--- START ---
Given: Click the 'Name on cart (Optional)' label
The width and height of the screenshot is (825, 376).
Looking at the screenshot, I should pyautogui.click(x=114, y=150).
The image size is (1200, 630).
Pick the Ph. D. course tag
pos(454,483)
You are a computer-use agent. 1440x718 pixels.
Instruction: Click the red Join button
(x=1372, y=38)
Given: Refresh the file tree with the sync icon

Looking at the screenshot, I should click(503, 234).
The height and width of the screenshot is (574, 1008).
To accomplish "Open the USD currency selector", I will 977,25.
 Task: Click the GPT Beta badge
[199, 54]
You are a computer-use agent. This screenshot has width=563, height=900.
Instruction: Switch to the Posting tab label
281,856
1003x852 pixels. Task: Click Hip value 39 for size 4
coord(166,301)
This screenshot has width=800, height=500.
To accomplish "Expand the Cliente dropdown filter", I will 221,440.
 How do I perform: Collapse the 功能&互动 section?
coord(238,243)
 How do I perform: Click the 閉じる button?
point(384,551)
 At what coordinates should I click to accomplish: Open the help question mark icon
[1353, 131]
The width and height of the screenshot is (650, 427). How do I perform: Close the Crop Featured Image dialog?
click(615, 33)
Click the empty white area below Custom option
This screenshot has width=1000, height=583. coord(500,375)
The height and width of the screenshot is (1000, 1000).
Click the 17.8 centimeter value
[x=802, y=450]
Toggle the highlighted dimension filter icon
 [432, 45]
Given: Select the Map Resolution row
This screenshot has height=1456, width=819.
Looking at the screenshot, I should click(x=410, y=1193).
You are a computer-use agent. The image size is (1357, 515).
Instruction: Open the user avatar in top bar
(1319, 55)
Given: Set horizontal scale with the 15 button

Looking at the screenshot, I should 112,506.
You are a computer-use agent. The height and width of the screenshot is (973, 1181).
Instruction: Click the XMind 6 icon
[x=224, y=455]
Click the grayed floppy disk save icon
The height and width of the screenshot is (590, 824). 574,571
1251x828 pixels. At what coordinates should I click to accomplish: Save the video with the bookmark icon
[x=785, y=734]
--- END ---
● Goal of the exercise:
Write out every line from the data above that includes "computer".

● Expected answer:
You are a computer-use agent. 1440x718 pixels.
You are a computer-use agent. This screenshot has width=563, height=900.
You are a computer-use agent. The image size is (1357, 515).
You are a computer-use agent. The height and width of the screenshot is (973, 1181).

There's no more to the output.